Horoscopes walk a fine line, and, for many people, an appealing one. “On the one hand, people do want to feel they have some agency or control over the future, but on the other, it’s rather frightening to think they have too much,” explained Baggini. “So a rather attractive world view is that there is some sense of unfolding benign purpose in the universe, in which you weren’t fundamentally responsible for everything, but were given some kind of control… and astrology gives us a bit of both, a balance.”

Astrologers might agree. “I’m a great believer in freewill,” says Cainer. “There’s a lovely old Latin phrase that astrologers like to quote to each other: Astra inclinant non necessitant. The stars suggest, but they don’t force… I like to think that astrology is about a way of fighting planetary influences, it’s not entirely about accepting them.”

But really, at the end of the day, are horoscopes doing more harm than good, or more good than harm? It all depends on whom you ask (and, of course, on the appropriateness of the advice being given). Strunckel and Cainer, obviously, see what they do as helping people, although both acknowledge that, as Strunckel says, “Astrology isn’t everybody’s cup of tea.”

Richard Dawkins, the outspoken humanist and militant atheist, came out strongly against astrology and horoscopes in a 1995 Independent article published on New Years’ Eve, declaring, “Astrology not only demeans astronomy, shrivelling and cheapening the universe with its pre-Copernican dabblings. It is also an insult to the science of psychology and the richness of human personality.” Dawkins also took newspapers to task for even entertaining such “dabblings”. More recently, in 2011, British rockstar physicist Brian Cox came under fire from astrologers for calling astrology a “load of rubbish” on his Wonders of the Solar System program on BBC. After the BBC fielded a bunch of complaints, Cox offered a statement, which the broadcaster probably wisely chose not to release: “I apologize to the astrology community for not making myself clear. I should have said that this new age drivel is undermining the very fabric of our civilization.”
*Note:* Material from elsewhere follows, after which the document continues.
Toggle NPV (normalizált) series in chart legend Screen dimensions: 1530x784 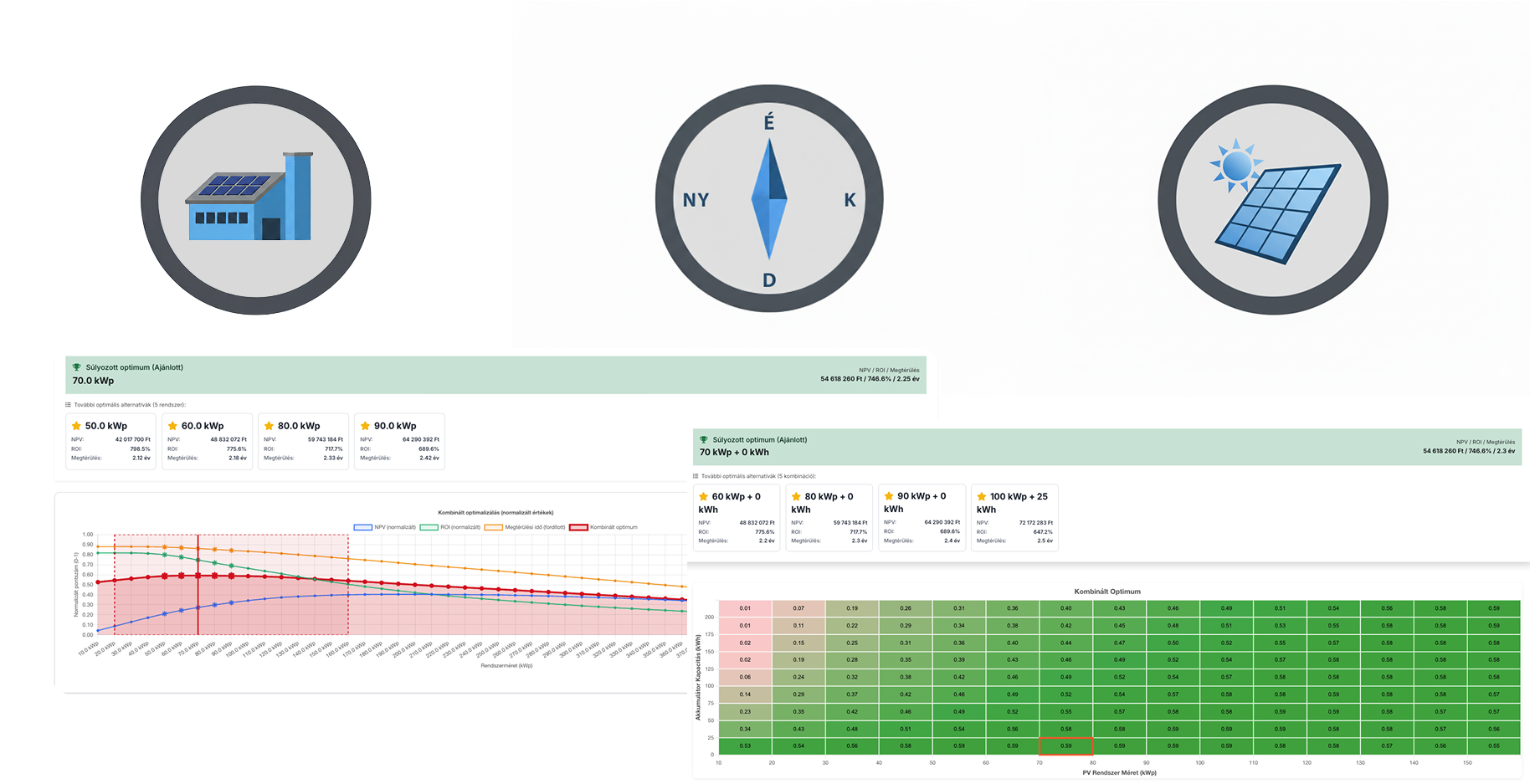pos(385,527)
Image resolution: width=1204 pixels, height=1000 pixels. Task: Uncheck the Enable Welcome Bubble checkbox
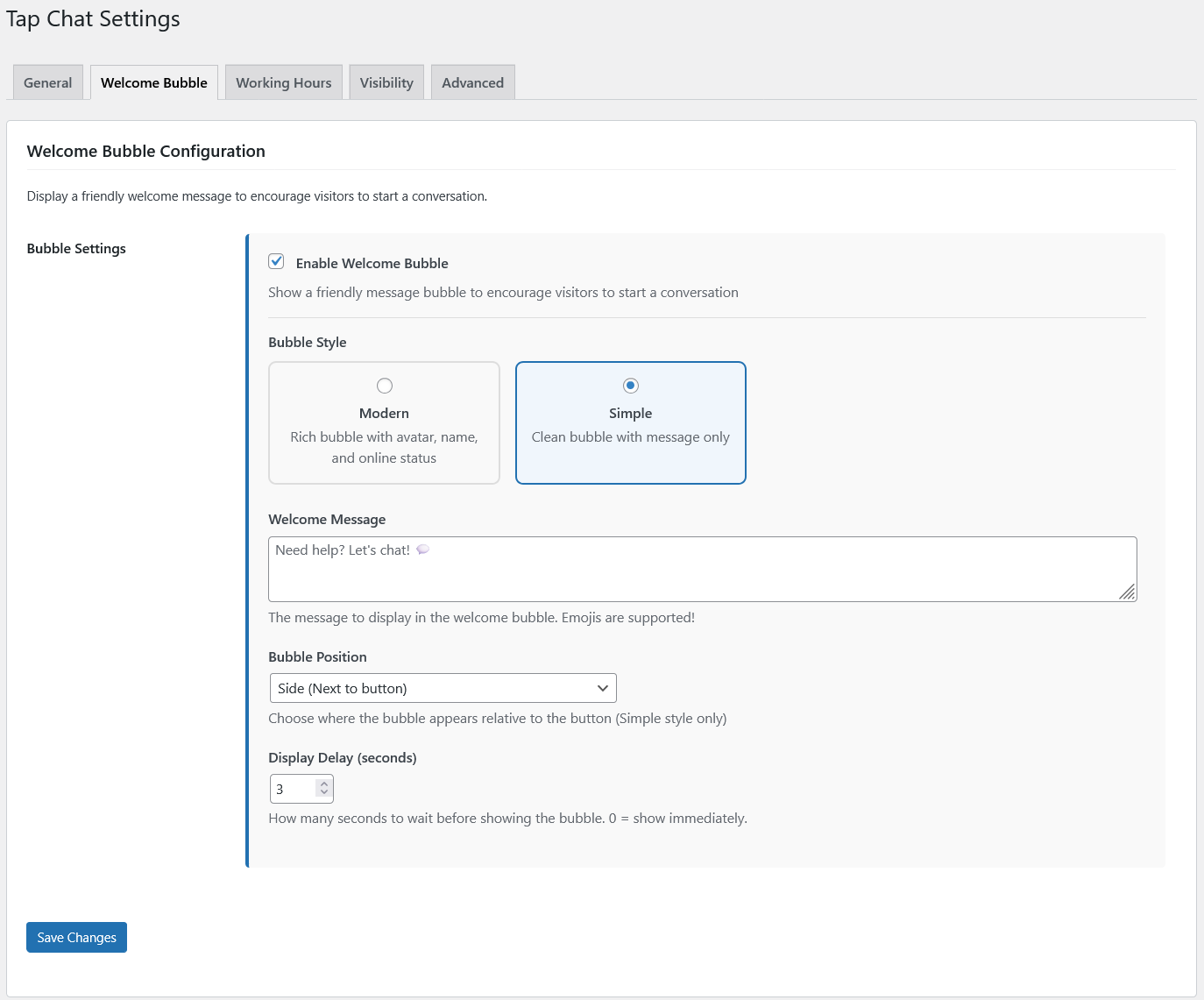pyautogui.click(x=276, y=261)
What Dawkins and Cox may not want to acknowledge is that humans don’t tend to make decisions based on a logical, rational understanding of facts (there’s a reason why “cognitive dissonance” is a thing) – and horoscope reading might be just as good a system of action as any. “Most people don’t base their views and opinions the best empirical evidence,” French says. “There are all kinds of reasons for believing what you believe, not least of which is believing stuff because it just kind of feels good.”

At their heart, horoscopes are a way to offset the uncertainty of daily life. “If the best prediction you’ve got is still completely rubbish or baseless, it’s better than no prediction at all,” says Baggini. “If you have no way of controlling the weather, you’ll continue to do incantations and dances, because the alternative is doing nothing. And people hate doing nothing.”